===== INFORMATION SHOWN
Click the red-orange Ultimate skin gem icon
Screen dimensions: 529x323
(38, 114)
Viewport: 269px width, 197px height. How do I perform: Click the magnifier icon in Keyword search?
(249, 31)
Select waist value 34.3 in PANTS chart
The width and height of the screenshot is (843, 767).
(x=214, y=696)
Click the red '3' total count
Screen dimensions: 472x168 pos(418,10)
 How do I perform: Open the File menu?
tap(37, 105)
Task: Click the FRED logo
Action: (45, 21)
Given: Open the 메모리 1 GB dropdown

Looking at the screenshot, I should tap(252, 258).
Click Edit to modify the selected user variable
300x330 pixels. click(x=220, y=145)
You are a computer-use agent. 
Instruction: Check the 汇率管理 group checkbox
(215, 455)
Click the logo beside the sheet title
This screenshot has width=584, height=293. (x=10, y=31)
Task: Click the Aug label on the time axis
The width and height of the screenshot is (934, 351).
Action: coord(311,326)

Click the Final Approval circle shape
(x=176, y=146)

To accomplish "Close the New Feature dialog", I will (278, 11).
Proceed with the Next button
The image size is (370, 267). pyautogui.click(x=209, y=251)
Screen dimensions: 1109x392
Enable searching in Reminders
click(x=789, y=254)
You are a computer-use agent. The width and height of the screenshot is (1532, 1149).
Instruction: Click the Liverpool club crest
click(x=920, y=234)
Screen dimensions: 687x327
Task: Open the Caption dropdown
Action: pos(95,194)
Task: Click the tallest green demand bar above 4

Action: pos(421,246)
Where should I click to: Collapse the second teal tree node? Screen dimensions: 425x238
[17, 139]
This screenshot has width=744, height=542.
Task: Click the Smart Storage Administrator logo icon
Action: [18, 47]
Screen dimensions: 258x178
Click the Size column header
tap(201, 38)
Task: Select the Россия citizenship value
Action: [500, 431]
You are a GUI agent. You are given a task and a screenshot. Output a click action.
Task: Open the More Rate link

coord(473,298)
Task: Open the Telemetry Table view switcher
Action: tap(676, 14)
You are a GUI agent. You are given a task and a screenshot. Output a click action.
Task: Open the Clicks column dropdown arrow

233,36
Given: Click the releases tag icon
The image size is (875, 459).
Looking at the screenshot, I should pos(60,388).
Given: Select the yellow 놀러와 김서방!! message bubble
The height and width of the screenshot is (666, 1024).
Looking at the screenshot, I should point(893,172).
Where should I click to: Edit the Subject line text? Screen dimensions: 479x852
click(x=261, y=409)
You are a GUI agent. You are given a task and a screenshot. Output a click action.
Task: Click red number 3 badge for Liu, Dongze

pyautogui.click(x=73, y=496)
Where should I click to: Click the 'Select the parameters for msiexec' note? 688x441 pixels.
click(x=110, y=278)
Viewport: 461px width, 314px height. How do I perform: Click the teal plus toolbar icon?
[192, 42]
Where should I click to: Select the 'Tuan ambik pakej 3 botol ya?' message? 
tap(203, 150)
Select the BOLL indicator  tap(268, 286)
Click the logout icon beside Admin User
==========
▶ _EXERCISE DESCRIPTION_: Print out each record above exactly, with nothing omitted.

▶ _RESULT FOR THIS TASK_:
Click the red-orange Ultimate skin gem icon
Screen dimensions: 529x323
(38, 114)
Viewport: 269px width, 197px height. How do I perform: Click the magnifier icon in Keyword search?
(249, 31)
Select waist value 34.3 in PANTS chart
The width and height of the screenshot is (843, 767).
(x=214, y=696)
Click the red '3' total count
Screen dimensions: 472x168 pos(418,10)
 How do I perform: Open the File menu?
tap(37, 105)
Task: Click the FRED logo
Action: (45, 21)
Given: Open the 메모리 1 GB dropdown

Looking at the screenshot, I should tap(252, 258).
Click Edit to modify the selected user variable
300x330 pixels. click(x=220, y=145)
You are a computer-use agent. 
Instruction: Check the 汇率管理 group checkbox
(215, 455)
Click the logo beside the sheet title
This screenshot has width=584, height=293. (x=10, y=31)
Task: Click the Aug label on the time axis
The width and height of the screenshot is (934, 351).
Action: coord(311,326)

Click the Final Approval circle shape
(x=176, y=146)

To accomplish "Close the New Feature dialog", I will (278, 11).
Proceed with the Next button
The image size is (370, 267). pyautogui.click(x=209, y=251)
Screen dimensions: 1109x392
Enable searching in Reminders
click(x=789, y=254)
You are a computer-use agent. The width and height of the screenshot is (1532, 1149).
Instruction: Click the Liverpool club crest
click(x=920, y=234)
Screen dimensions: 687x327
Task: Open the Caption dropdown
Action: pos(95,194)
Task: Click the tallest green demand bar above 4

Action: pos(421,246)
Where should I click to: Collapse the second teal tree node? Screen dimensions: 425x238
[17, 139]
This screenshot has width=744, height=542.
Task: Click the Smart Storage Administrator logo icon
Action: [18, 47]
Screen dimensions: 258x178
Click the Size column header
tap(201, 38)
Task: Select the Россия citizenship value
Action: [500, 431]
You are a GUI agent. You are given a task and a screenshot. Output a click action.
Task: Open the More Rate link

coord(473,298)
Task: Open the Telemetry Table view switcher
Action: tap(676, 14)
You are a GUI agent. You are given a task and a screenshot. Output a click action.
Task: Open the Clicks column dropdown arrow

233,36
Given: Click the releases tag icon
The image size is (875, 459).
Looking at the screenshot, I should pos(60,388).
Given: Select the yellow 놀러와 김서방!! message bubble
The height and width of the screenshot is (666, 1024).
Looking at the screenshot, I should point(893,172).
Where should I click to: Edit the Subject line text? Screen dimensions: 479x852
click(x=261, y=409)
You are a GUI agent. You are given a task and a screenshot. Output a click action.
Task: Click red number 3 badge for Liu, Dongze

pyautogui.click(x=73, y=496)
Where should I click to: Click the 'Select the parameters for msiexec' note? 688x441 pixels.
click(x=110, y=278)
Viewport: 461px width, 314px height. How do I perform: Click the teal plus toolbar icon?
[192, 42]
Where should I click to: Select the 'Tuan ambik pakej 3 botol ya?' message? 
tap(203, 150)
Select the BOLL indicator  tap(268, 286)
Click the logout icon beside Admin User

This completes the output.